Em primeiro lugar, um aviso. Esse artigo tem gatilhos relacionados a violência sexual.


Esse texto não é meu.


A autora pediu espaço para desabafar sobre um assunto sério e que já tentei abordar em um vídeo onde falo sobre violência no RPG (que você poderá achar no final do artigo.


Infelizmente é um assunto que volta e meia temos que abordar, mas por mais difícil e doloroso que seja, sempre é bom deixar claro o porquê dessa questão ser tão sensível.


Espero que as novas informações e dicas ajudem todos a terem mais empatia em seus jogos e evitar ainda mais sofrimento para tantas pessoas que tem q guardar essa dor dentro delas e só querem alguns momentos para relaxar com amigos e explorar novos e fantásticos mundos.

 


Passei um dia fora dos grupos de Facebook e me aparece uma treta desse tamanho! A treta, pra quem não sabe, se iniciou com um post que falava sobre a não-necessidade de inserir cenas de estupro no jogo. Eu não li todos os comentários. Passei os olhos por alguns muito bons e outros tantos bastante problemáticos e até mesmo dolorosos.


Esse texto talvez saia um pouco bagunçado, porque apesar de hoje eu conseguir falar sobre isso, ainda é difícil organizar os pensamentos. Sou jogadora de RPG e fui estuprada várias vezes pelo meu ex-namorado, enquanto ainda estava com ele, em um relacionamento abusivo. Não vou entrar em maiores detalhes, mas acho importante deixar isso às claras.

Quero explicar, pela perspectiva de alguém que foi vítima, por quê narrar estupros na mesa é algo desnecessário e até mesmo cruel.
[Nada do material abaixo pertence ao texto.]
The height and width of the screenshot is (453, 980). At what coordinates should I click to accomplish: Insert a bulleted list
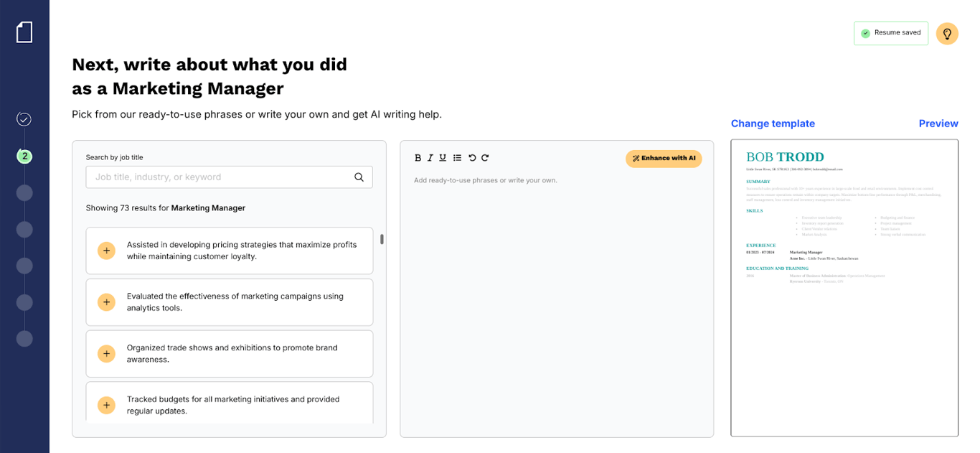457,158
Preferia não ter que me esconder - seria bom dar um nome e uma cara a esse texto. Entretanto, embora eu não tenha problemas em falar sobre isso com meu marido, amigos e terceiros aleatórios, a minha família não sabe - e no que depender de mim vai continuar assim. Não quero que eles saibam, e com meu nome aqui esse texto poderia eventualmente chegar até eles. Não quero ter que lidar com isso.


Sobre os comentários-problema que vi na postagem, de forma resumida e simplificada: uns sugeriam que há muitas coisas piores do que estupro (como homicídio, escravidão, tortura, etc) que são tratadas com naturalidade. Outros que diziam que era uma boa forma de acrescentar mais drama à narrativa e (pasmem) como um recurso para fazer os jogadores terem mais raiva do vilão e/ou motivar personagens e que há séries que utilizam isso de forma excelente.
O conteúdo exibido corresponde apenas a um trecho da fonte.